Thursday, June 10, 2021

U.S. Territory of New Orleans (1804–1812)

 

U.S. Territory of New Orleans (1804–1812)

The demand for slaves increased in Louisiana and other parts of the Deep South after the invention of the cotton gin (1793) and the Louisiana Purchase (1803). The cotton gin allowed the processing of short-staple cotton, which thrived in the upland areas. It made possible a new commodity crop in northern Louisiana, although sugar cane continued to be predominant in southern Louisiana. The Mississippi River Delta area in southeast Louisiana created the ideal alluvial soil necessary for the growing of sugar cane; sugar was the state's prime export during the antebellum period.

The United States banned the importation of slaves in 1807–08. A brisk domestic slave trade developed; many thousands of black slaves were sold by slaveholders in the Upper South to buyers in the Deep South, in what amounted to a significant forced migration.
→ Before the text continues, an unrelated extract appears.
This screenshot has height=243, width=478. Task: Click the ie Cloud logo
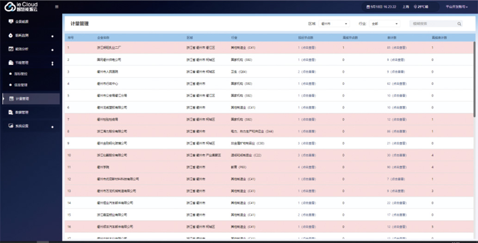pyautogui.click(x=21, y=6)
Early in 1811, while Louisiana was yet the U.S. Territory of Orleans, the largest slave revolt in American history began about thirty miles outside of New Orleans (or a greater distance if traveled alongside the twisting Mississippi River), as slaves rebelled against the brutal work regimens of sugar plantations. There had been a sizable influx of refugee French planters from the former French colony of Saint-Domingue following the Haitian Revolution (1791–1804), who brought their slaves of African descent with them. This influence was likely a contributing factor in the revolt. The German Coast Uprising ended with white militias and soldiers hunting down black slaves, peremptory tribunals or trials in three parishes (St. CharlesSt. John the Baptist, and Orleans), execution of many of the rebels, and the public display of their severed heads.